GLORIA JOY

I'm Gloria Irene Joy but I was a Taylor and prior to that I was a Baldwin. I was born in 1939 but within three months my dad died in the war on Sept 11, 1939. He was among the first to die. He was on the destroyer HMS Vanquisher and they collided with another boat trying to block a U-Boat off Ireland.

I have a brother Brian who was born in 1937. Mum brought us up on her own. She was married to Richard and lived in a little cottage next to what was the Red Cow in Tudeley. When she was told of Richard's death she had no money because he was under 25 and the Royal Navy never gave out any pensions under the age of 25.

She had to give up her little house and go back and live with her mum at the top of Tudeley Lane -- with eight brothers and sisters.

A crowded house ! I think she was there probably for a couple of years as my (step) father Joe Taylor who was only 18 when my dad died went to her and said he would always care for her and look after her and I think five years down the line they got married.

Gloria and school friend in the 1950s waiting for a bus in the shelter on the Green
Gloria and school friend in the 1950s waiting for a bus in the shelter on the Green

My first memory is about aged four, I think. We used to walk from Tudeley to school which was about two miles. I went to Capel School with friends. One teacher was called Miss Reed and there was a Miss Baker and the headmaster Mr. Fiddis.

My brother went to Tonbridge School and I went on to Hillview at age of 11 until 15. Then I worked at Matfield with a couple of young friends that I had got to know. We worked for a man who had a scientific instrument place making little jewels you put into compasses in aeroplanes.

It was like going from school to bad school. We were not allowed to talk. He put up on the board a sheet of behaviour and progress in work and everything. We put up with that for two years then we all decided to up and leave and we all went down to the plastic factory in Paddock Wood.

The Old Post Office and Forge
The Old Post Office and Forge

There were five of us, all ladies. We were paid £4.50p a week. We all rebelled and walked out. It was not the done thing in those days, was it? He used to bible-teach. We didn't mind to start with that much but it got worse and worse.

He read the Bible to us two or three times a day. Almost unbelievable these days, I know.

Prior to that my brother and I used to go hop-picking from aged about eight. We had half a bin each and that's what you did for three weeks in August, summer holiday time, to earn your school uniform. What was left from the money you could have for a gift.

## [STUDY MATERIAL]

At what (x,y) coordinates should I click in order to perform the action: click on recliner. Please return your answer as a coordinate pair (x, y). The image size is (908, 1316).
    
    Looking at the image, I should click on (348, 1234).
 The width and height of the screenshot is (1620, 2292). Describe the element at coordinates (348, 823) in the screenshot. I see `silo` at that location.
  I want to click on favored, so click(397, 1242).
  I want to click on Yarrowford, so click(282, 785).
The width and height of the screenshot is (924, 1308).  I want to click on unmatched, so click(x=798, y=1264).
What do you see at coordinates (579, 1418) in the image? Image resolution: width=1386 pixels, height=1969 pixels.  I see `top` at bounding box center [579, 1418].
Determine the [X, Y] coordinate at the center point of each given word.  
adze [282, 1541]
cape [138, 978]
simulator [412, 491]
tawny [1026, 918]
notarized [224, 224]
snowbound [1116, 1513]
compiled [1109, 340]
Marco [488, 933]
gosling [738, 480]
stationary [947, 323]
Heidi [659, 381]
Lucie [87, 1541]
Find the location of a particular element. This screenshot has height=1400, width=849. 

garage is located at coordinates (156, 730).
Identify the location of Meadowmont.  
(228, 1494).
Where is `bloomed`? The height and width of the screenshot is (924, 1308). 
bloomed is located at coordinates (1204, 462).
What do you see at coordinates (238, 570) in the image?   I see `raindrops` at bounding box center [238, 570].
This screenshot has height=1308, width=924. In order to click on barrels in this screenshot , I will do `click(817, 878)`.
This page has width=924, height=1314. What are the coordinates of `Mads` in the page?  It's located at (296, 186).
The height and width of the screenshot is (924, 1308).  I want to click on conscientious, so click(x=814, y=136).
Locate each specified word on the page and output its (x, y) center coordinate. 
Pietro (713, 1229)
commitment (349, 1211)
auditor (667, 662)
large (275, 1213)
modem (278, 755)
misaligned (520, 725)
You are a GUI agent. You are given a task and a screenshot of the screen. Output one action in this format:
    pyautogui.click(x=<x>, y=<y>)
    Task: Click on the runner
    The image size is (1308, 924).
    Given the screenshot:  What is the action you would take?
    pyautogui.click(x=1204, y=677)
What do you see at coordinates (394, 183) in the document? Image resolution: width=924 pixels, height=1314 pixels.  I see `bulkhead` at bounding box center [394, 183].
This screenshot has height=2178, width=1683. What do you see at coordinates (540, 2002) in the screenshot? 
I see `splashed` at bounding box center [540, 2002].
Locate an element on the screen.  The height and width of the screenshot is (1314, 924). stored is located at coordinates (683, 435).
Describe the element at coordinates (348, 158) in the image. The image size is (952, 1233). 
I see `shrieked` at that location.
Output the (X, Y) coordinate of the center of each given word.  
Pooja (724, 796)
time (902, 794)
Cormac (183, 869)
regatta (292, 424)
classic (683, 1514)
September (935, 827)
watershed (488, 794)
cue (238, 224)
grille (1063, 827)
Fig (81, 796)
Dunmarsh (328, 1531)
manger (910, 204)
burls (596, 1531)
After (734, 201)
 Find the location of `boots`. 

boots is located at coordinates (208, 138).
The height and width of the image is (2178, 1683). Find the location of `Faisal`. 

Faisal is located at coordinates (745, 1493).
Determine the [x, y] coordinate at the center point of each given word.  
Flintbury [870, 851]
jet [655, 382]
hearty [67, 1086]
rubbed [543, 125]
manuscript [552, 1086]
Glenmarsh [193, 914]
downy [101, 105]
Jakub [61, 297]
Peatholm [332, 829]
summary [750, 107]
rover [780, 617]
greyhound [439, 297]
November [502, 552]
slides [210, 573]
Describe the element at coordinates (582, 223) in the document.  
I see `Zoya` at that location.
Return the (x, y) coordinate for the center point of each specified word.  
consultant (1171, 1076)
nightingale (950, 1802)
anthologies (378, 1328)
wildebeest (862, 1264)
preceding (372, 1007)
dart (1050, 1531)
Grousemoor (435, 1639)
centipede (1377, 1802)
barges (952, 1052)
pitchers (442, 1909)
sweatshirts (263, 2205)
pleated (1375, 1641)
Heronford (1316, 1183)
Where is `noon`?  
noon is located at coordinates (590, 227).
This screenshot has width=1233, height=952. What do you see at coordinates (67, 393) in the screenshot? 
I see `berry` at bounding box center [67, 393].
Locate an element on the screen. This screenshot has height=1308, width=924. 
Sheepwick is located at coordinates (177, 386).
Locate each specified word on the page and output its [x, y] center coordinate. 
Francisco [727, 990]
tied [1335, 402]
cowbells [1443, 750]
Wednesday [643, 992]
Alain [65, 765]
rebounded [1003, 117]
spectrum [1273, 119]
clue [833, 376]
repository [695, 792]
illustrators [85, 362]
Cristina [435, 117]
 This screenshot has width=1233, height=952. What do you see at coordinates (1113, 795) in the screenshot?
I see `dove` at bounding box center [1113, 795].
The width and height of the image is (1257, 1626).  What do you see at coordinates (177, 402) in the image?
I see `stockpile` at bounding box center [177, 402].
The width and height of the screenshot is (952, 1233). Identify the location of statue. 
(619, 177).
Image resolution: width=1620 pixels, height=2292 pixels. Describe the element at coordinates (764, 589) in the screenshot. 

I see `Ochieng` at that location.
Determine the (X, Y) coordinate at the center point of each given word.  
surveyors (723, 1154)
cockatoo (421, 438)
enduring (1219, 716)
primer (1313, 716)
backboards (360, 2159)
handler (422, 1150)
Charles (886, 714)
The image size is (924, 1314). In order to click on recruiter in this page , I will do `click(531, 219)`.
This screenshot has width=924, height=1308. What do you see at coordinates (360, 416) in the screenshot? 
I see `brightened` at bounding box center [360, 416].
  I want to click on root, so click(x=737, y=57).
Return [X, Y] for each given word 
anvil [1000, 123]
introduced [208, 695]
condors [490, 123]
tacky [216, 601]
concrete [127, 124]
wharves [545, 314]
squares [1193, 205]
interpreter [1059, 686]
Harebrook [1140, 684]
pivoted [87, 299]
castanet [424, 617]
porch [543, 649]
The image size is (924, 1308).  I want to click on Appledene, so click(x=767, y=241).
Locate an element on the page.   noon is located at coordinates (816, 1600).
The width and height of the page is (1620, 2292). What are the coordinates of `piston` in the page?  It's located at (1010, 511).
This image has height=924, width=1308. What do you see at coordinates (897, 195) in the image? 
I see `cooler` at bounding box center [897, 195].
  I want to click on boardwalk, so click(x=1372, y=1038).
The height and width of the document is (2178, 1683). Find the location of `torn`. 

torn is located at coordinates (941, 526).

## [WHAT YOU NEED TO DO]
• a. Rewrite the stretch of the Gloria Joy memoir from "My brother went" through "in Paddock Wood.", changing "plastic factory" to "paper mill".
• b. Answer these questions from the Gloria Joy memoir:
(i) On which ship was her father serving when he died?
(ii) Who was the headmaster at Capel School?
(iii) For how long did she and her brother go hop-picking each year?

## [EXPECTED RESPONSES]
• a.
My brother went to Tonbridge School and I went on to Hillview at age of 11 until 15. Then I worked at Matfield with a couple of young friends that I had got to know. We worked for a man who had a scientific instrument place making little jewels you put into compasses in aeroplanes.

It was like going from school to bad school. We were not allowed to talk. He put up on the board a sheet of behaviour and progress in work and everything. We put up with that for two years then we all decided to up and leave and we all went down to the paper mill in Paddock Wood.

• b.
(i) The destroyer HMS Vanquisher
(ii) Mr. Fiddis
(iii) Three weeks in August